▸ **TASK ITEM**
Your task is to copy every line of this material exactly.

BEGIN RECORDS FOR THIS TASK

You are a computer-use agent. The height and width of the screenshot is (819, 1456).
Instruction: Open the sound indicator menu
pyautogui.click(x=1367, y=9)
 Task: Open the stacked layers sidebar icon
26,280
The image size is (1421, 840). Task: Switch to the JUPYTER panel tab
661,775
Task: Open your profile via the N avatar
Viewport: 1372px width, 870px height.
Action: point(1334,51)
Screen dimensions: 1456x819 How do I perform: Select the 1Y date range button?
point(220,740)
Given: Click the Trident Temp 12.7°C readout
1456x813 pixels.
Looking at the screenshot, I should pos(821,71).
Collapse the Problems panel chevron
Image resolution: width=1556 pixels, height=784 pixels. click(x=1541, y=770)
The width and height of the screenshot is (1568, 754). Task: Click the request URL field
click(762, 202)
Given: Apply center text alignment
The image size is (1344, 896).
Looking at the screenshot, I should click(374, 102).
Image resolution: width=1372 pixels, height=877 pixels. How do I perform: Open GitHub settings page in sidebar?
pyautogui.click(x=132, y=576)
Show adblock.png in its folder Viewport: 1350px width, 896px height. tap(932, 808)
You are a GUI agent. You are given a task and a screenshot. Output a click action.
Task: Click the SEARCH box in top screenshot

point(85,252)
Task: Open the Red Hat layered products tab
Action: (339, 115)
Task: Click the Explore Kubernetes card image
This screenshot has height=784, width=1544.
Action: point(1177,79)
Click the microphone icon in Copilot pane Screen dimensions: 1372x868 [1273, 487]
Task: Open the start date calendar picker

END RECORDS FOR THIS TASK

▸ **RESPONSE TO THIS EXERCISE**
You are a computer-use agent. The height and width of the screenshot is (819, 1456).
Instruction: Open the sound indicator menu
pyautogui.click(x=1367, y=9)
 Task: Open the stacked layers sidebar icon
26,280
The image size is (1421, 840). Task: Switch to the JUPYTER panel tab
661,775
Task: Open your profile via the N avatar
Viewport: 1372px width, 870px height.
Action: point(1334,51)
Screen dimensions: 1456x819 How do I perform: Select the 1Y date range button?
point(220,740)
Given: Click the Trident Temp 12.7°C readout
1456x813 pixels.
Looking at the screenshot, I should pos(821,71).
Collapse the Problems panel chevron
Image resolution: width=1556 pixels, height=784 pixels. click(x=1541, y=770)
The width and height of the screenshot is (1568, 754). Task: Click the request URL field
click(762, 202)
Given: Apply center text alignment
The image size is (1344, 896).
Looking at the screenshot, I should click(374, 102).
Image resolution: width=1372 pixels, height=877 pixels. How do I perform: Open GitHub settings page in sidebar?
pyautogui.click(x=132, y=576)
Show adblock.png in its folder Viewport: 1350px width, 896px height. tap(932, 808)
You are a GUI agent. You are given a task and a screenshot. Output a click action.
Task: Click the SEARCH box in top screenshot

point(85,252)
Task: Open the Red Hat layered products tab
Action: (339, 115)
Task: Click the Explore Kubernetes card image
This screenshot has height=784, width=1544.
Action: point(1177,79)
Click the microphone icon in Copilot pane Screen dimensions: 1372x868 [1273, 487]
Task: Open the start date calendar picker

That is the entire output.